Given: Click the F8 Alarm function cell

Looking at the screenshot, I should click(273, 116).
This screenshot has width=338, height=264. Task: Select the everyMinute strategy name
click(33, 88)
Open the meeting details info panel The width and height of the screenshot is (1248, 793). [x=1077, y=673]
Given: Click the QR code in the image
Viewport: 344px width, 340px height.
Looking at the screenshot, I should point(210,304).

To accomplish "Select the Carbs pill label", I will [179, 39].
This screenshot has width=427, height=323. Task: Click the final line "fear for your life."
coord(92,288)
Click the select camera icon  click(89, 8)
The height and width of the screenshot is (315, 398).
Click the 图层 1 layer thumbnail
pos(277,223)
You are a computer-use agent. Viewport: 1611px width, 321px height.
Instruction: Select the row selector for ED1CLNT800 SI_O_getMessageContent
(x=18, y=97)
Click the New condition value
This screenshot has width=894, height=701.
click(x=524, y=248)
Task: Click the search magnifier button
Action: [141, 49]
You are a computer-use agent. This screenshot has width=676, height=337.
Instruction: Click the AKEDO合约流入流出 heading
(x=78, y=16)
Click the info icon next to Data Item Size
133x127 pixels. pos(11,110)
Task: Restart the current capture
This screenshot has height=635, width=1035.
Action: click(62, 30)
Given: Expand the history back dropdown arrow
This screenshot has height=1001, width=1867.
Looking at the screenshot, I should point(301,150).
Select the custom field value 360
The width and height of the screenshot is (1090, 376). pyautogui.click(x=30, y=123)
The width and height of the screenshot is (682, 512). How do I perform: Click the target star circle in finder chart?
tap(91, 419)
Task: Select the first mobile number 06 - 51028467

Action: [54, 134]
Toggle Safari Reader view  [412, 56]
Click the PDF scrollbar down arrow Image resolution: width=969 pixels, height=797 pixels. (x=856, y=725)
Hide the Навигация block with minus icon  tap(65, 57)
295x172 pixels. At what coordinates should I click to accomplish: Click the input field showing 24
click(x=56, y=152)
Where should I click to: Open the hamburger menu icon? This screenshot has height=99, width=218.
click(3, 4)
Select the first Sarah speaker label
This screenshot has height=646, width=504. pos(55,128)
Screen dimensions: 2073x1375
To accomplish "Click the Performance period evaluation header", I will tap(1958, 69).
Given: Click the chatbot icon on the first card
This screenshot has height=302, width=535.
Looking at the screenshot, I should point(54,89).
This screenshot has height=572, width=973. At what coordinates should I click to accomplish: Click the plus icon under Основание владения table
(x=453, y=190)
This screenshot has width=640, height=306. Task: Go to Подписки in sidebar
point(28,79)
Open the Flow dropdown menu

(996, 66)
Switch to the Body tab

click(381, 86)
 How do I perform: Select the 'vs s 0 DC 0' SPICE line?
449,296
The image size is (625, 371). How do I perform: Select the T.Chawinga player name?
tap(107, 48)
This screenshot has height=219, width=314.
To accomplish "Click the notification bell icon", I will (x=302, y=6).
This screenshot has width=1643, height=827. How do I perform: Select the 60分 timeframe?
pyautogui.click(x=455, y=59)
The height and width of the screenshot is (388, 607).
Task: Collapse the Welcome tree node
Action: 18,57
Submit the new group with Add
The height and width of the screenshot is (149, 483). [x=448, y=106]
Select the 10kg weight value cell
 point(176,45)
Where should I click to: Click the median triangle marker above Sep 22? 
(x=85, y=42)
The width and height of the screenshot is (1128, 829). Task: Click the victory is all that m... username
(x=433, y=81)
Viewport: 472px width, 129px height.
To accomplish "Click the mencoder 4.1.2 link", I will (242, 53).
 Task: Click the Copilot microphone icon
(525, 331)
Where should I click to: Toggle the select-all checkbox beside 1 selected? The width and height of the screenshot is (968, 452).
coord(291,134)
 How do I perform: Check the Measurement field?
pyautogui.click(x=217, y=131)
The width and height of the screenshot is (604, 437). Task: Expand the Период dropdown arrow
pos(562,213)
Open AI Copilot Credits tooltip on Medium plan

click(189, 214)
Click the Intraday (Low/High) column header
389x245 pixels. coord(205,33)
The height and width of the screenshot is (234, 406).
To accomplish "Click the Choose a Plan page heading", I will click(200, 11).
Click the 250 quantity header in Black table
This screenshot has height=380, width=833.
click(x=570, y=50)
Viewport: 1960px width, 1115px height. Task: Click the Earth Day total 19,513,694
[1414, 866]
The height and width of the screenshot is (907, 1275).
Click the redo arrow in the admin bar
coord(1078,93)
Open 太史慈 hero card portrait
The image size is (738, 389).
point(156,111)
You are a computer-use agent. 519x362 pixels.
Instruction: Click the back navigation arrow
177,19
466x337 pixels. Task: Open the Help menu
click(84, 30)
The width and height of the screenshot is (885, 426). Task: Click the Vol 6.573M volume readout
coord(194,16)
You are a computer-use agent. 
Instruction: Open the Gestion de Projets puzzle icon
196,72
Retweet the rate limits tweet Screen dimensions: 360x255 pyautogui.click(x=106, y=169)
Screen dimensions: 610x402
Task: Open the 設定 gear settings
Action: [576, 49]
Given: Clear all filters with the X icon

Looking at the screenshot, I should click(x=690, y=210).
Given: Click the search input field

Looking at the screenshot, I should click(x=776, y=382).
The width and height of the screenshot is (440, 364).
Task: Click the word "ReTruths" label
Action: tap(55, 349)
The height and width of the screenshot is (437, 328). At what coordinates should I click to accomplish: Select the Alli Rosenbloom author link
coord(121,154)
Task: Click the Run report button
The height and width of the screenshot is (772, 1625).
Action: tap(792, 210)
☆ ☆ ☆ ☆ ☆
■ **YOUR GOAL**
Print out the entire listing above without any change.

■ **RESPONSE AREA**
Given: Click the F8 Alarm function cell

Looking at the screenshot, I should click(273, 116).
This screenshot has width=338, height=264. Task: Select the everyMinute strategy name
click(33, 88)
Open the meeting details info panel The width and height of the screenshot is (1248, 793). [x=1077, y=673]
Given: Click the QR code in the image
Viewport: 344px width, 340px height.
Looking at the screenshot, I should point(210,304).

To accomplish "Select the Carbs pill label", I will [179, 39].
This screenshot has width=427, height=323. Task: Click the final line "fear for your life."
coord(92,288)
Click the select camera icon  click(89, 8)
The height and width of the screenshot is (315, 398).
Click the 图层 1 layer thumbnail
pos(277,223)
You are a computer-use agent. Viewport: 1611px width, 321px height.
Instruction: Select the row selector for ED1CLNT800 SI_O_getMessageContent
(x=18, y=97)
Click the New condition value
This screenshot has width=894, height=701.
click(x=524, y=248)
Task: Click the search magnifier button
Action: [141, 49]
You are a computer-use agent. This screenshot has width=676, height=337.
Instruction: Click the AKEDO合约流入流出 heading
(x=78, y=16)
Click the info icon next to Data Item Size
133x127 pixels. pos(11,110)
Task: Restart the current capture
This screenshot has height=635, width=1035.
Action: click(62, 30)
Given: Expand the history back dropdown arrow
This screenshot has height=1001, width=1867.
Looking at the screenshot, I should point(301,150).
Select the custom field value 360
The width and height of the screenshot is (1090, 376). pyautogui.click(x=30, y=123)
The width and height of the screenshot is (682, 512). How do I perform: Click the target star circle in finder chart?
tap(91, 419)
Task: Select the first mobile number 06 - 51028467

Action: [54, 134]
Toggle Safari Reader view  [412, 56]
Click the PDF scrollbar down arrow Image resolution: width=969 pixels, height=797 pixels. (x=856, y=725)
Hide the Навигация block with minus icon  tap(65, 57)
295x172 pixels. At what coordinates should I click to accomplish: Click the input field showing 24
click(x=56, y=152)
Where should I click to: Open the hamburger menu icon? This screenshot has height=99, width=218.
click(3, 4)
Select the first Sarah speaker label
This screenshot has height=646, width=504. pos(55,128)
Screen dimensions: 2073x1375
To accomplish "Click the Performance period evaluation header", I will tap(1958, 69).
Given: Click the chatbot icon on the first card
This screenshot has height=302, width=535.
Looking at the screenshot, I should point(54,89).
This screenshot has height=572, width=973. At what coordinates should I click to accomplish: Click the plus icon under Основание владения table
(x=453, y=190)
This screenshot has width=640, height=306. Task: Go to Подписки in sidebar
point(28,79)
Open the Flow dropdown menu

(996, 66)
Switch to the Body tab

click(381, 86)
 How do I perform: Select the 'vs s 0 DC 0' SPICE line?
449,296
The image size is (625, 371). How do I perform: Select the T.Chawinga player name?
tap(107, 48)
This screenshot has height=219, width=314.
To accomplish "Click the notification bell icon", I will (x=302, y=6).
This screenshot has width=1643, height=827. How do I perform: Select the 60分 timeframe?
pyautogui.click(x=455, y=59)
The height and width of the screenshot is (388, 607).
Task: Collapse the Welcome tree node
Action: 18,57
Submit the new group with Add
The height and width of the screenshot is (149, 483). [x=448, y=106]
Select the 10kg weight value cell
 point(176,45)
Where should I click to: Click the median triangle marker above Sep 22? 
(x=85, y=42)
The width and height of the screenshot is (1128, 829). Task: Click the victory is all that m... username
(x=433, y=81)
Viewport: 472px width, 129px height.
To accomplish "Click the mencoder 4.1.2 link", I will (242, 53).
 Task: Click the Copilot microphone icon
(525, 331)
Where should I click to: Toggle the select-all checkbox beside 1 selected? The width and height of the screenshot is (968, 452).
coord(291,134)
 How do I perform: Check the Measurement field?
pyautogui.click(x=217, y=131)
The width and height of the screenshot is (604, 437). Task: Expand the Период dropdown arrow
pos(562,213)
Open AI Copilot Credits tooltip on Medium plan

click(189, 214)
Click the Intraday (Low/High) column header
389x245 pixels. coord(205,33)
The height and width of the screenshot is (234, 406).
To accomplish "Click the Choose a Plan page heading", I will click(200, 11).
Click the 250 quantity header in Black table
This screenshot has height=380, width=833.
click(x=570, y=50)
Viewport: 1960px width, 1115px height. Task: Click the Earth Day total 19,513,694
[1414, 866]
The height and width of the screenshot is (907, 1275).
Click the redo arrow in the admin bar
coord(1078,93)
Open 太史慈 hero card portrait
The image size is (738, 389).
point(156,111)
You are a computer-use agent. 519x362 pixels.
Instruction: Click the back navigation arrow
177,19
466x337 pixels. Task: Open the Help menu
click(84, 30)
The width and height of the screenshot is (885, 426). Task: Click the Vol 6.573M volume readout
coord(194,16)
You are a computer-use agent. 
Instruction: Open the Gestion de Projets puzzle icon
196,72
Retweet the rate limits tweet Screen dimensions: 360x255 pyautogui.click(x=106, y=169)
Screen dimensions: 610x402
Task: Open the 設定 gear settings
Action: [576, 49]
Given: Clear all filters with the X icon

Looking at the screenshot, I should click(x=690, y=210).
Given: Click the search input field

Looking at the screenshot, I should click(x=776, y=382).
The width and height of the screenshot is (440, 364).
Task: Click the word "ReTruths" label
Action: tap(55, 349)
The height and width of the screenshot is (437, 328). At what coordinates should I click to accomplish: Select the Alli Rosenbloom author link
coord(121,154)
Task: Click the Run report button
The height and width of the screenshot is (772, 1625).
Action: tap(792, 210)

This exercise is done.